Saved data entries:
########################################

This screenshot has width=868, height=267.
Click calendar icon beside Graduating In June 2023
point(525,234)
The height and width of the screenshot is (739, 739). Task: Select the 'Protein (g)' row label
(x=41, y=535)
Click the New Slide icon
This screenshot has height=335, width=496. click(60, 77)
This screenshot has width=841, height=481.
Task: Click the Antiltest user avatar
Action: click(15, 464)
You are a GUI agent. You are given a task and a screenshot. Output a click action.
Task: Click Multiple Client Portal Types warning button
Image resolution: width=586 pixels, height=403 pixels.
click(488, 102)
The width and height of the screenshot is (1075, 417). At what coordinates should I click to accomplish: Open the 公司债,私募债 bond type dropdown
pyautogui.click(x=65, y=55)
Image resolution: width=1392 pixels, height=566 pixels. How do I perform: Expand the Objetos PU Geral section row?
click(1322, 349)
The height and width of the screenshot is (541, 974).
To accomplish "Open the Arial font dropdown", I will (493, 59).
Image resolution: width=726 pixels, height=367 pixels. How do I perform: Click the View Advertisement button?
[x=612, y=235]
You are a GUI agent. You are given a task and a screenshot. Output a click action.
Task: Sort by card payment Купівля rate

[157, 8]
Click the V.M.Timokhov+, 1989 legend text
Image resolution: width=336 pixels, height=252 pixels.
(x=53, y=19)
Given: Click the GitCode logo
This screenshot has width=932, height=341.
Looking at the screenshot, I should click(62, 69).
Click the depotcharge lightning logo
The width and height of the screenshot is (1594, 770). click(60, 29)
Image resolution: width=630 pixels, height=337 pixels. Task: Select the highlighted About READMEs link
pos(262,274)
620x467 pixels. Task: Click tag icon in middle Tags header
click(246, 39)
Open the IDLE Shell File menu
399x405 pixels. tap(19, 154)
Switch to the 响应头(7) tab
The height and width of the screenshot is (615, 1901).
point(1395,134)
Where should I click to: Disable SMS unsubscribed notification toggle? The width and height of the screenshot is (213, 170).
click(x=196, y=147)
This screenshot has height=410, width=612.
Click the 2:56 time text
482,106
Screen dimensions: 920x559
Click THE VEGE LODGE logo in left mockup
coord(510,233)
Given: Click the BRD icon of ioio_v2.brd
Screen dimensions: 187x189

########################################

WHAT YOU WILL DO: Write out the lines of the records exactly, starting at the one holding "The height and width of the screenshot is (541, 974)." and ending with the last line, and include no others.

COMPLETED TASK:
The height and width of the screenshot is (541, 974).
To accomplish "Open the Arial font dropdown", I will (493, 59).
Image resolution: width=726 pixels, height=367 pixels. How do I perform: Click the View Advertisement button?
[x=612, y=235]
You are a GUI agent. You are given a task and a screenshot. Output a click action.
Task: Sort by card payment Купівля rate

[157, 8]
Click the V.M.Timokhov+, 1989 legend text
Image resolution: width=336 pixels, height=252 pixels.
(x=53, y=19)
Given: Click the GitCode logo
This screenshot has width=932, height=341.
Looking at the screenshot, I should click(62, 69).
Click the depotcharge lightning logo
The width and height of the screenshot is (1594, 770). click(60, 29)
Image resolution: width=630 pixels, height=337 pixels. Task: Select the highlighted About READMEs link
pos(262,274)
620x467 pixels. Task: Click tag icon in middle Tags header
click(246, 39)
Open the IDLE Shell File menu
399x405 pixels. tap(19, 154)
Switch to the 响应头(7) tab
The height and width of the screenshot is (615, 1901).
point(1395,134)
Where should I click to: Disable SMS unsubscribed notification toggle? The width and height of the screenshot is (213, 170).
click(x=196, y=147)
This screenshot has height=410, width=612.
Click the 2:56 time text
482,106
Screen dimensions: 920x559
Click THE VEGE LODGE logo in left mockup
coord(510,233)
Given: Click the BRD icon of ioio_v2.brd
Screen dimensions: 187x189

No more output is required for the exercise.